Post Office staff on four-hour delay

By SANCHESKA DORSETT

Tribune Staff Reporter

sdorsett@tribunemedia.net

EMPLOYEES at the “mould and rat infested” General Post Office have been working four hour shifts for nearly a year, according to Bahamas Public Services Union President John Pinder, who said the “half days” have caused a significant back up in mail delivery.

Mr Pinder said the former Christie administration promised employees would be out of the “old, broken down” building and in a new building off Tonique Williams Darling Highway by the end of May.

However, he claimed the Free National Movement (FNM) administration stopped those plans and is considering moving the post office to the Town Centre Mall.

Last year, Mr Pinder threatened industrial action if the government did not immediately relocate employees from the “unsanitary” General Post Office on East Hill Street. At the time, he said his members were forced to work in a mould infested building with rats and termites and a leaking ceiling.

Since then, Mr Pinder said things have got progressively worse and now the air conditioning unit in the building is not working, forcing employees to work in the sweltering heat.

“For years we have been trying to get out of that building, I mean they moved everyone else out there, but the post office staff,” Mr Pinder told The Tribune.

“So now they are working four hours a day and the mail is piling up. The work day is cut in half and so that is what is going to happen. The government has stopped the plans for the Tonique Williams Darling Highway building and are revisiting the possibility of moving the post office to the Town Centre Mall; discussions are currently ongoing.

“The former government said we would have been out of the building by now but then the government changed. The air conditioner in the current building is not working and the building is full of mould. It is very hot and you cannot expect people to work in those type of conditions.”

Mr Pinder said the construction on the building off Tonique Williams Darling Highway was not complete and residents in the area complained about the “traffic that the office would bring.”

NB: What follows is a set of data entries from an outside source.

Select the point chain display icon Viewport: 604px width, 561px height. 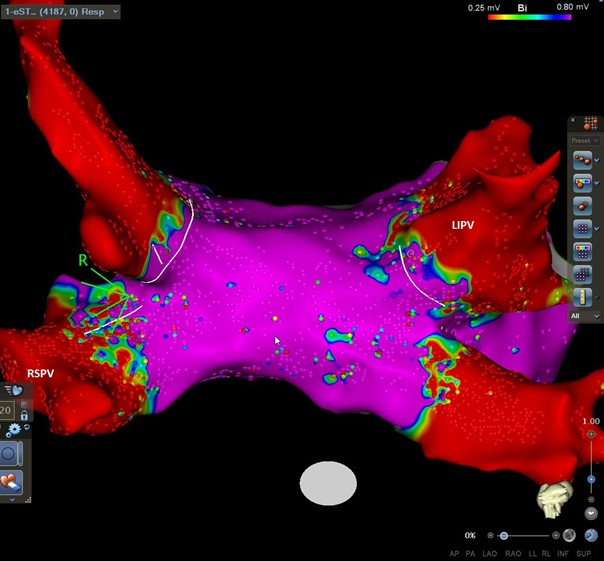click(x=582, y=159)
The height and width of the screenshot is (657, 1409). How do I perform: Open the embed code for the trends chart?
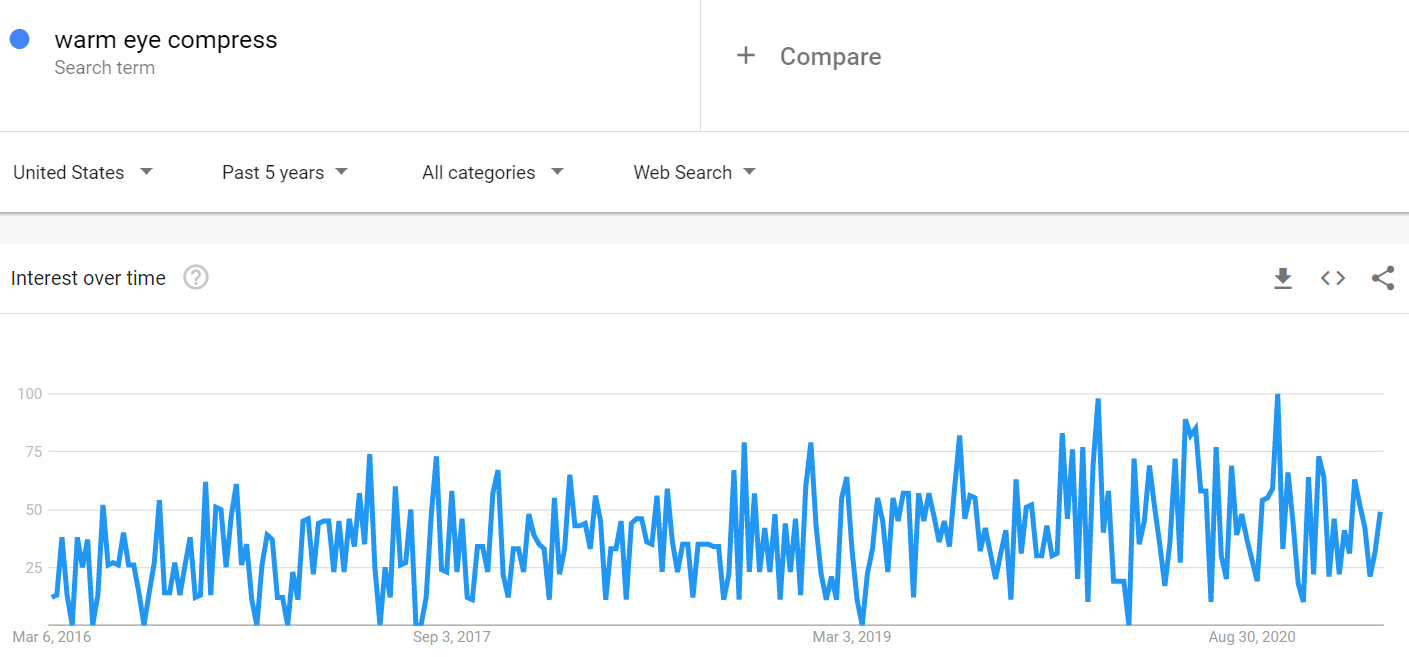(1332, 278)
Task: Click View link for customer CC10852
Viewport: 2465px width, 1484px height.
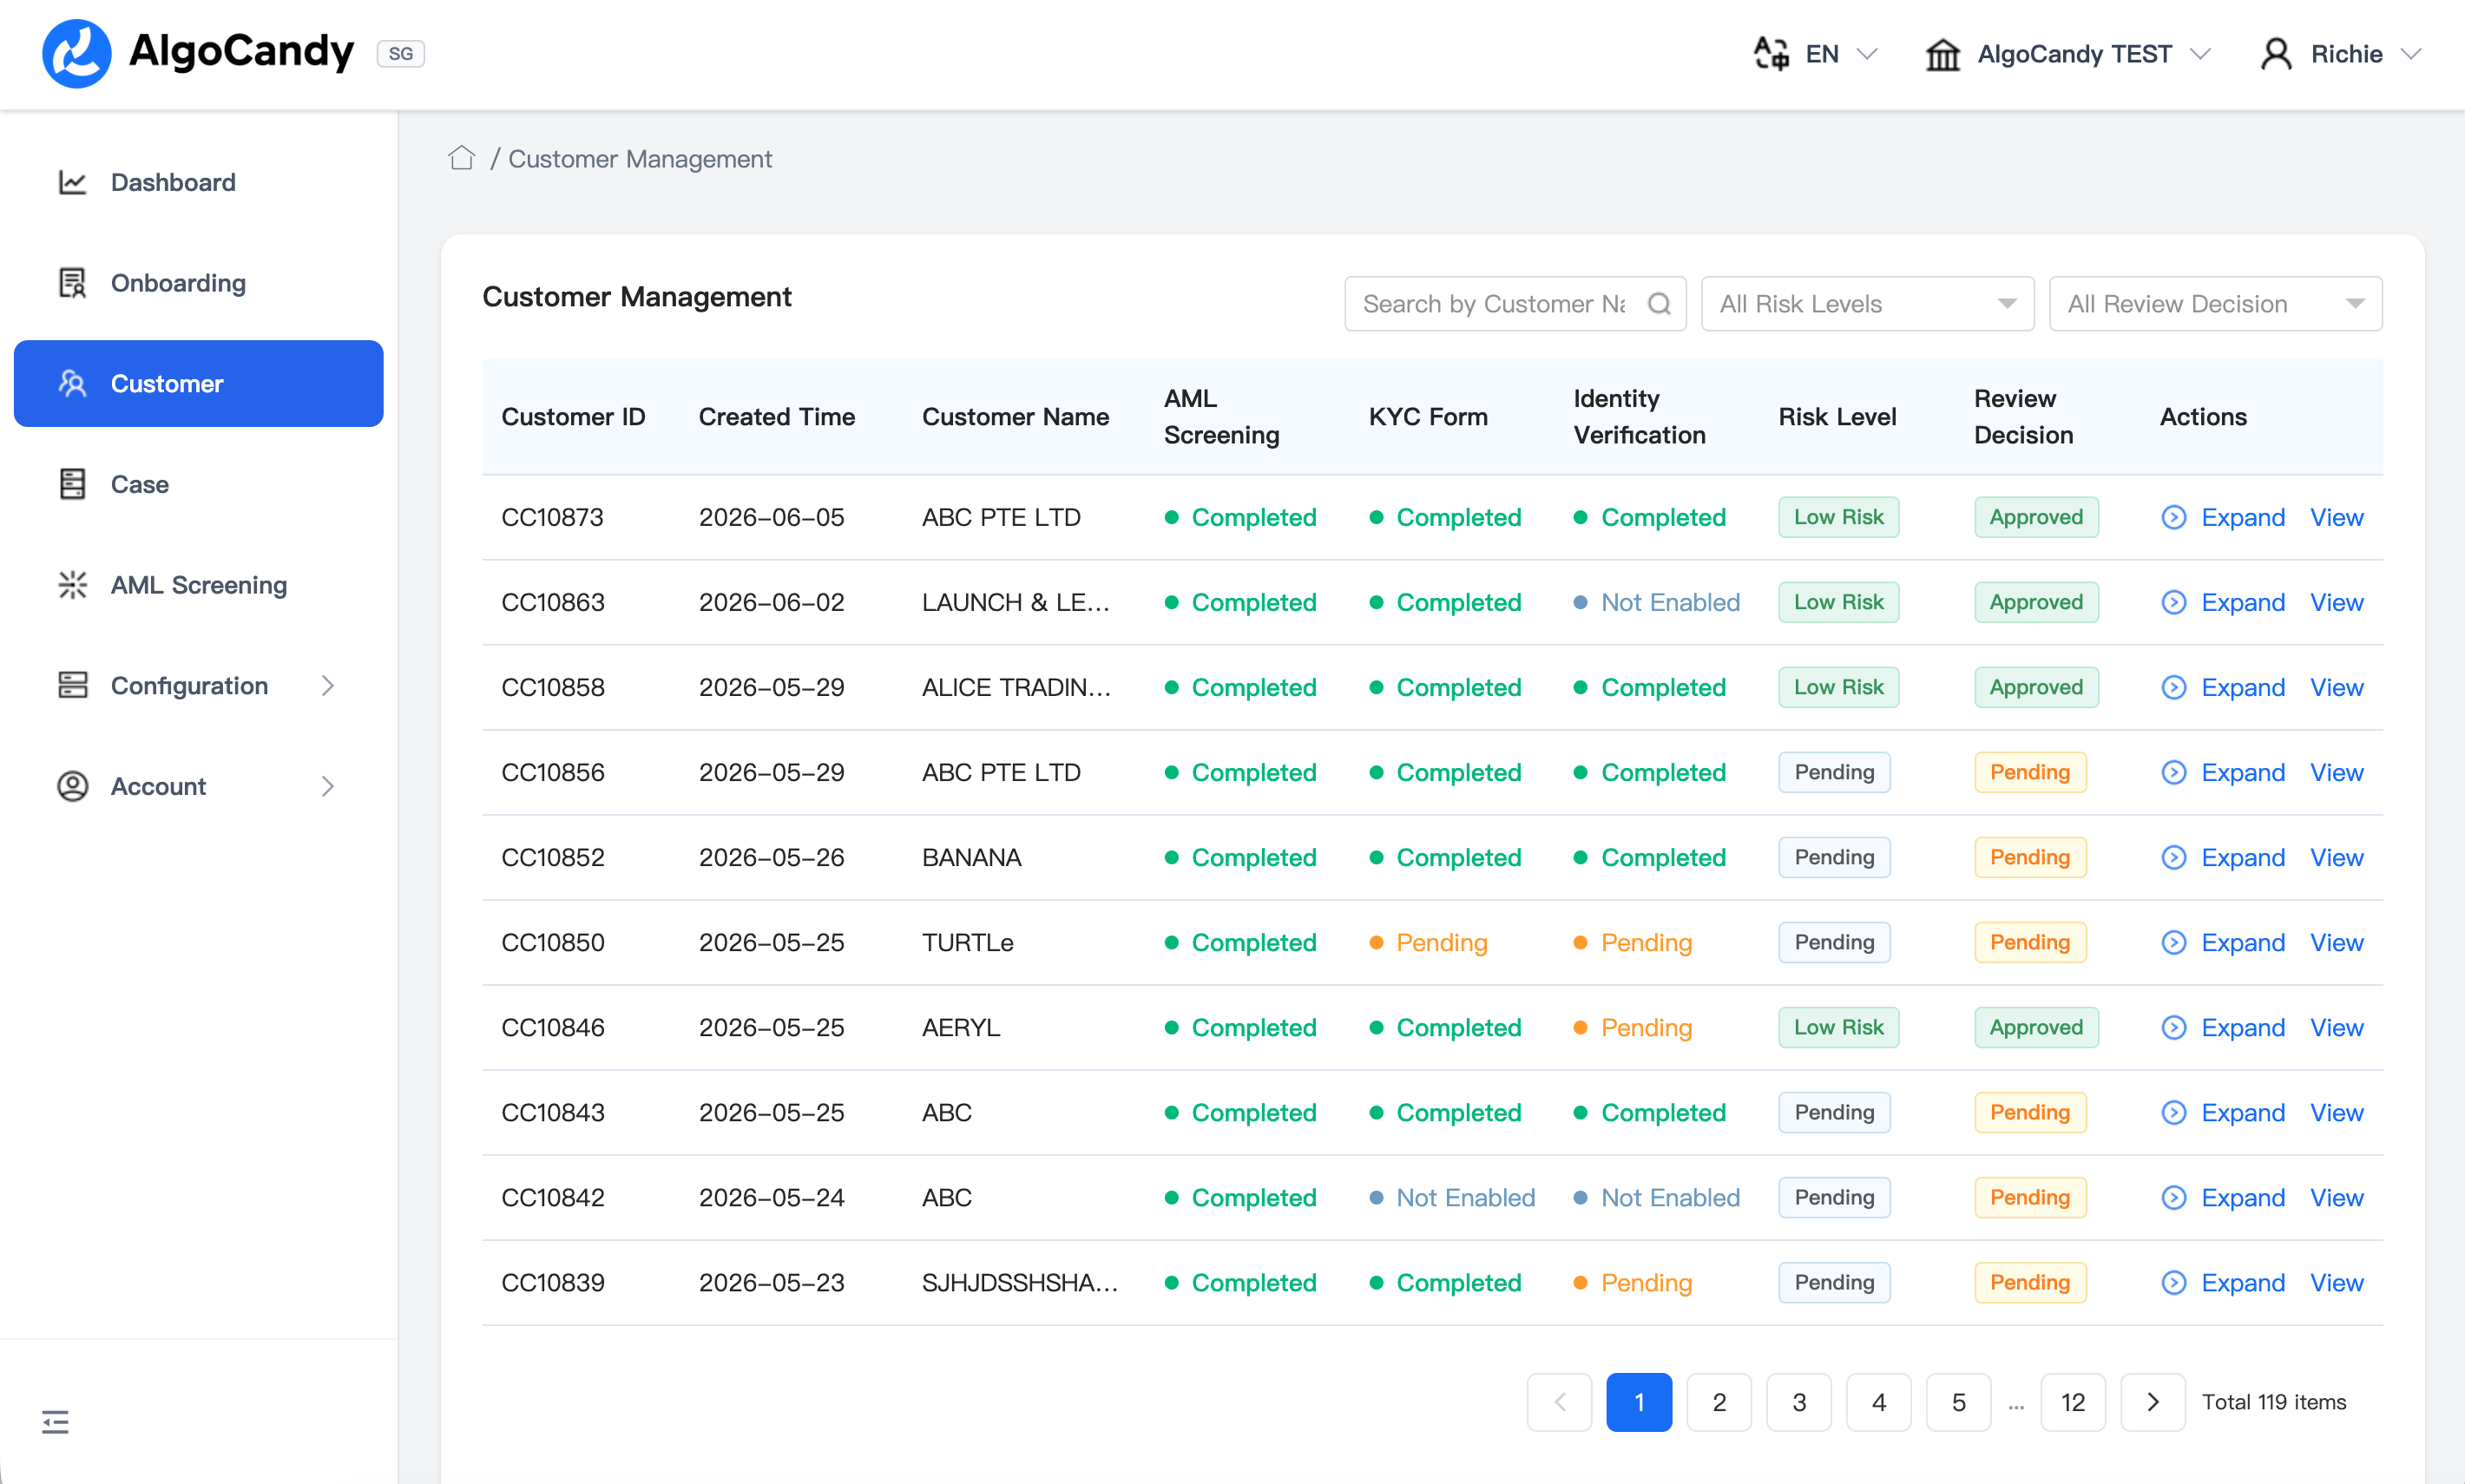Action: 2336,857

“The government reviewed and stopped the work and the quickest solution in my opinion is what is being proposed, to just move the Town Centre Mall,” Mr Pinder said.

“The new minister met with the employees and assured them that the government will do all it can in the next couple of weeks to get all the cosmetic work on the old building done. Hopefully, they will live up to their promises.”

Last May, former Labour Minister Shane Gibson said the government was acquiring the Independence Drive Shopping Centre, off Tonique Williams Darling highway, as the new location for the General Post Office.

Comments

sealice says...

Mr. Pinder smells like he misses the PLP . . . . at least they told him what he wanted to here.

Posted 5 July 2017, 2:48 p.m. Suggest removal

Naughtydread says...

People still send mail in the Bahamas? You better off getting a carrier pigeon or sending some smoke signals. I have never received a single bill in the mail that hasn't been past due, something needs to change with the way we handle our slack ass mail system in the Bahamas.

Posted 5 July 2017, 3:49 p.m. Suggest removal

sheeprunner12 says...

Implode that dump please ........... Excellent site for a new Parliament and official PM residence complex

Posted 5 July 2017, 6:40 p.m. Suggest removal

DaGoobs says...

If my memory serves me correctly, the late Prince A. Strachan got the contract to construct that building back in 1974. Is it cheaper to remediate the problems or is it cheaper to demolish and rebuild or as suggested above, put a parliamentary complex there and/or new prime minister's official residence. Although one should remember that the Pindling administration purchased the Royal Victoria Gardens complex for the purpose of constructing a new parliamentary complex. Seems like it's time to make some decisions about the General Post Office building, the Royal Victoria complex and the Rodney Bain building (Sassoon House) on the corner of Parliament and Shirley Streets all of which are owned by the government but are totally or partially abandoned as is the old magistrate courts building on the corner of Bank Lane and Shirley Street. And while we are at it, maybe it's time to refurbish and upgrade the library building between Bank Lane and Parliament Street that started out life as the prison and bring it into the 21st century.

Posted 5 July 2017, 8:48 p.m. Suggest removal

OMG says...

"back up of mail". What a joke even normally ,a snail could deliver mail quicker to the Family islands and that doesn't include magazines or periodicals that somehow go missing in Nassau.